Another prominent social activist Jagmati Sangwan told Catch, “People believed the tall slogans given by the government for three years but have now started to lose patience. The government reducing the budgetary allocations to the institutions working for women empowerment in the state is a signal in itself. To cap this is the negative social philosophy that places the blame on the victim with regards to the dress she was wearing and the timings at which she went out.”

Sangwan added that the need of the hour is to go beyond mere gender sensitisation. It is the accountability that needs to be fixed on the law enforcing officers.

“Our social justice and women empowerment minister Kavita Jain has been talking about the need of a change in the social mindset. That is fine and needs to be done by those in the social realm, but what is more important is that she tells people about those on whom the responsibility to stem this actually lies and what are the results,” she added.

Sangwan said that during a recent public hearing, it came to light that those committing crimes against the women have been going after soft targets like migrant labour and others sections of the marginalised society.

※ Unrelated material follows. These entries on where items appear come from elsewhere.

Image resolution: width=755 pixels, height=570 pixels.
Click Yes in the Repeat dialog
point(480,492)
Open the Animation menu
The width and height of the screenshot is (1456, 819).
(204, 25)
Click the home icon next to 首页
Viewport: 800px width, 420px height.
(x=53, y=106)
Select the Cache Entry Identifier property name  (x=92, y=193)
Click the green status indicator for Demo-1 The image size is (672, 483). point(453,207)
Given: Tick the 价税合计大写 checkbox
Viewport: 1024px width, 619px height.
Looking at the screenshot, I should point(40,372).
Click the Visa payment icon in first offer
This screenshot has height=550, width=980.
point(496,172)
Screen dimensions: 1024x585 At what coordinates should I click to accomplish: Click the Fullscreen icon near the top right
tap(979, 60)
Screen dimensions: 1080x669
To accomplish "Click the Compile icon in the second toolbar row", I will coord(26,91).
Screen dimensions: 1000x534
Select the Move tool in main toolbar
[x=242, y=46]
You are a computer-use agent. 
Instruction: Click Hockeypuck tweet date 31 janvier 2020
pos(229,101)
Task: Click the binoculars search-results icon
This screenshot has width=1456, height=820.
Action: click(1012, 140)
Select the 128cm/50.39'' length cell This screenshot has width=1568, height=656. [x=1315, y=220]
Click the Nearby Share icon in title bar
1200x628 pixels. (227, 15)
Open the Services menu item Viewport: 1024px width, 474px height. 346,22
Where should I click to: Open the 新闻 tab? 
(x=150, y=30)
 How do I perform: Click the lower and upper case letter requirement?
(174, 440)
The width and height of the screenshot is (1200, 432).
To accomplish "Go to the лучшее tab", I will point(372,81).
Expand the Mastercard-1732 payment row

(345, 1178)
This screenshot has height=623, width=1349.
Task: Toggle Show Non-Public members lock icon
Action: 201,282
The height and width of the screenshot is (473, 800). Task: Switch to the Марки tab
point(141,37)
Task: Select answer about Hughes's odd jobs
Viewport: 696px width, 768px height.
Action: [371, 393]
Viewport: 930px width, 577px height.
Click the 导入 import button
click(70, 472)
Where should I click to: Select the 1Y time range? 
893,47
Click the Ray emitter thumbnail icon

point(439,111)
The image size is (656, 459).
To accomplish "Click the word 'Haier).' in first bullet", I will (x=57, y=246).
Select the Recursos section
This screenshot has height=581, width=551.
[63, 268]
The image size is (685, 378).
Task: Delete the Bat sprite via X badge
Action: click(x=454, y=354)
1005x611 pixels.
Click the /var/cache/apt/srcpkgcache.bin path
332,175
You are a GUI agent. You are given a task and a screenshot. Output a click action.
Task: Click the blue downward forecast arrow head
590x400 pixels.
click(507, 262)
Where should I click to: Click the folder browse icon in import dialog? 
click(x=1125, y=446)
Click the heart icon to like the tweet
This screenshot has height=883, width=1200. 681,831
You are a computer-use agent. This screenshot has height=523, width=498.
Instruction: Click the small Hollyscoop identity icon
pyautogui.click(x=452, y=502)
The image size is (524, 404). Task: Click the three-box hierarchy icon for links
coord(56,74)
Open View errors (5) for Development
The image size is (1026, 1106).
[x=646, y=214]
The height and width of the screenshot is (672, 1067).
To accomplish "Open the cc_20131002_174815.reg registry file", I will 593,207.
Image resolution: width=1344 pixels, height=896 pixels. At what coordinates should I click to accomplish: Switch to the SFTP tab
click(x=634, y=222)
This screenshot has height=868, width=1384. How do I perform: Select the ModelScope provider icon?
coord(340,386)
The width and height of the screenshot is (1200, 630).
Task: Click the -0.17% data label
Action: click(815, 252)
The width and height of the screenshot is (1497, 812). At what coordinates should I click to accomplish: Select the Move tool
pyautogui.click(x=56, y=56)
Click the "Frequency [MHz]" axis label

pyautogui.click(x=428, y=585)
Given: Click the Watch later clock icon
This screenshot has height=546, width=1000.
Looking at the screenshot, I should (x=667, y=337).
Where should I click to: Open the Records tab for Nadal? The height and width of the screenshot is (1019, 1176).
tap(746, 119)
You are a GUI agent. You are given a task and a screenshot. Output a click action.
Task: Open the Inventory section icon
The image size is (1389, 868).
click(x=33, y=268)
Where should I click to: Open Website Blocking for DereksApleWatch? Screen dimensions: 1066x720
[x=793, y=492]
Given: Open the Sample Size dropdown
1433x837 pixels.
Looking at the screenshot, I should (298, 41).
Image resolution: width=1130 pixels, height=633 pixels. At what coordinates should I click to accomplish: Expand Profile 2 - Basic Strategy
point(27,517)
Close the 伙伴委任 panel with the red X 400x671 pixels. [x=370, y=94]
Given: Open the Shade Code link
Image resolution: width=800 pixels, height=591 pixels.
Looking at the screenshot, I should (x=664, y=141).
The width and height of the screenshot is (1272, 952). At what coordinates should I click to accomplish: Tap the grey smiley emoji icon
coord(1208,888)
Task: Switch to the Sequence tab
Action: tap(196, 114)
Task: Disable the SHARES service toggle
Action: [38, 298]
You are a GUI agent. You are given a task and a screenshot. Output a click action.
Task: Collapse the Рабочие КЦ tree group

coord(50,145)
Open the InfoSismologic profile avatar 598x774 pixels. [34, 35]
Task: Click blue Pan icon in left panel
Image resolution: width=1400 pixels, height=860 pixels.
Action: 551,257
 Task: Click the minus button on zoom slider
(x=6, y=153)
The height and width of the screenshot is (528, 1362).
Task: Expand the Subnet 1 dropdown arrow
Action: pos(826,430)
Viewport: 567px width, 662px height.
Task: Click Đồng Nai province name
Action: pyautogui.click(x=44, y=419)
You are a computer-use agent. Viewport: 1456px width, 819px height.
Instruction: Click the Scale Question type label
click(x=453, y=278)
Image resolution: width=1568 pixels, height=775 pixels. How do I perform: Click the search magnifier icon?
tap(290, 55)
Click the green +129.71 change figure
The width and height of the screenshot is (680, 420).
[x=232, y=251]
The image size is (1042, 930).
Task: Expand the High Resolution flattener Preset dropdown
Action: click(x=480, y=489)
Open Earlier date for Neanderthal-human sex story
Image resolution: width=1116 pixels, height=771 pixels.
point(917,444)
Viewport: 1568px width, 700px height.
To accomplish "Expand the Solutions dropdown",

Especially, the differently abled women like those who have hearing and speech impairments.

A way out?

A senior academician at the Kurukshetra University, Richa Tanwar, points out that the only solution is perhaps to instil the fear of law among the guilty by serving them immediate punishment.

This can be done through the constitution of fast track courts or other similar measures so that the matter is not hanging for years together, she suggests.

“We need to ask ourselves where we have gone wrong...one of the surveys we conducted some time back revealed how the people who have emerged as the neo-rich have no fear of the law since they have developed a political clout as well as a hold over the local police. They believe that they can get away by doing wrong through their money power,” she said.

She disclosed that while the government has taken measures at its level with sincerity, these measures are not 'visible' at public places. “The police need to be visible outside institutions and other identified public places. Only then the steps can act as a deterrent. This should be coupled with social interventions,” she added.